Sobre a questão trabalhista, diretamente ligada ao ministério que vai ocupar, foi condenada a pagar R$ 60,5 mil a motorista doméstico cuja carteira profissional não assinou. A outro motorista fez acordo para pagar R$ 14 mil em parcelas, cujo dinheiro foi retirado da conta de uma assessora. (Folha de SP de 10. 1, Poder, p. A4.)
Do Judiciário proveio liminar negando posse à ministra sob alegação de não preencher os requisitos de moralidade exigidos para a Administração Pública em geral – art.37 da Constituição. E assim se firmou a polêmica que corre acesa pelo país.

A Constituição diz que ninguém será considerado culpado até o trânsito em julgado de sentença penal condenatória. Portanto, para os crimes, assim definidos na lei penal, há a condenação em sentença penal.

Só então o acusado se transforma em réu depois de pronunciado. Mas só será considerado culpado por sentença penal condenatória – art.5º, LVII da Constituição.
Os fatos contra a ministra são alegações e não há sentença penal condenatória. Logo não se pode dizê-la culpada.

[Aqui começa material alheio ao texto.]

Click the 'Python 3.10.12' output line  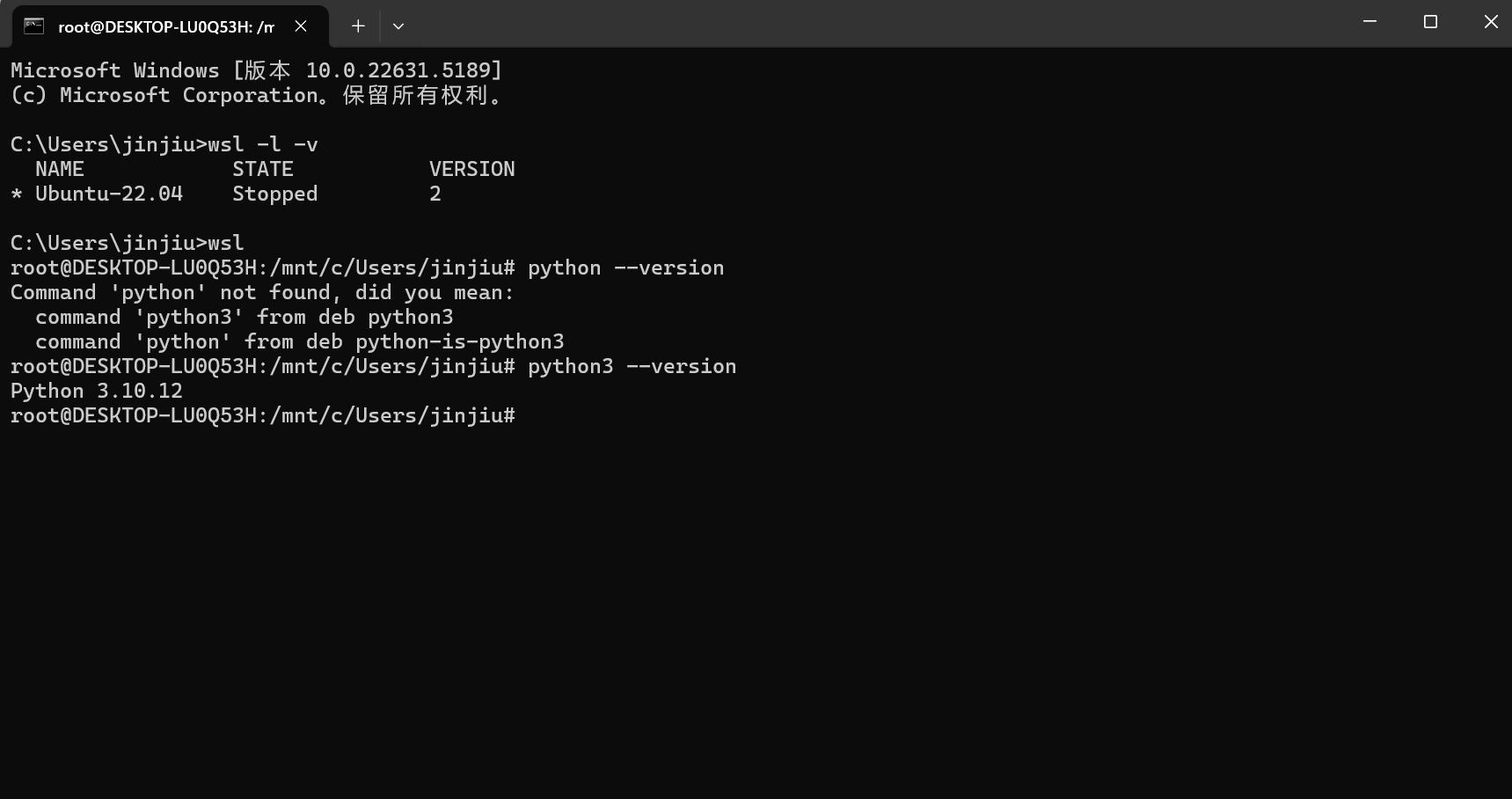(97, 391)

O débito trabalhista de R$ 60,5 mil provém de condenação à revelia, ou seja, por não comparecimento à audiência. Não se sabem as razões da ausência, nem se há acordo, pois as informações que temos provêm da imprensa que não desceu a detalhes. Em outro caso, um débito de R$ 14 mil está sendo pago em parcelas.
O processo trabalhista, como hoje todo o Judiciário, está sempre aberto à conciliação e o Código de Processo Civil afirma que o Estado promoverá a solução consensual de conflitos. O que interessa é a solução consensual pois a demanda custa caro, radicaliza a relação controversa e demora na resposta que as partes muitas vezes esperam por anos.

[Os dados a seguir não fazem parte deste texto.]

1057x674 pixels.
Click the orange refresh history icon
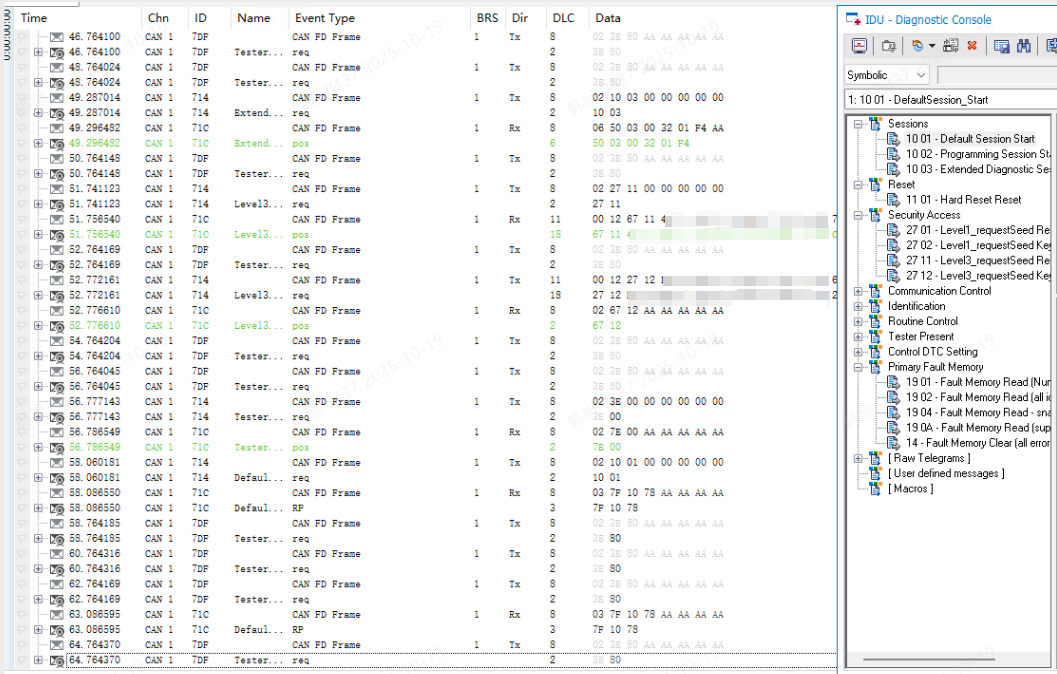[x=916, y=46]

Se já houve conciliação em um, pode havê-la também em outro processo. Aliás, cerca de 40% dos litígios trabalhistas termina em acordo. Se a carteira profissional não foi assinada, o juiz determinará a assinatura e o recolhimento das contribuições previdenciárias. E assim se cumprirá o que o Estado deseja: a pacificação entre as partes.

Os demais fatos relacionados são alegações. O recebimento de verbas de empresa privada para campanha eleitoral precisa de provas concretas e sentença condenatória pois se trata de crime. Desvio de verbas parlamentares para empresa privada também precisa de provas e a questão deve ser analisada em função da finalidade que se dá à cota parlamentar. Passar fim de ano em hotel da FAB poderá ser objeto de investigação do Ministério Público Federal, se tiver havido prejuízo aos cofres públicos. Em todos os casos, poderá haver reposição de possível prejuízo.

Se alegações forem tomadas como prova, sobrará pouca gente no Congresso Nacional e no Executivo, inclusive os auxiliares diretos e o próprio Presidente da República. O problema está posto. Cumpre agora esperar o resultado definitivo do imbróglio e analisá-lo sob a luz do Direito e da moralidade pública.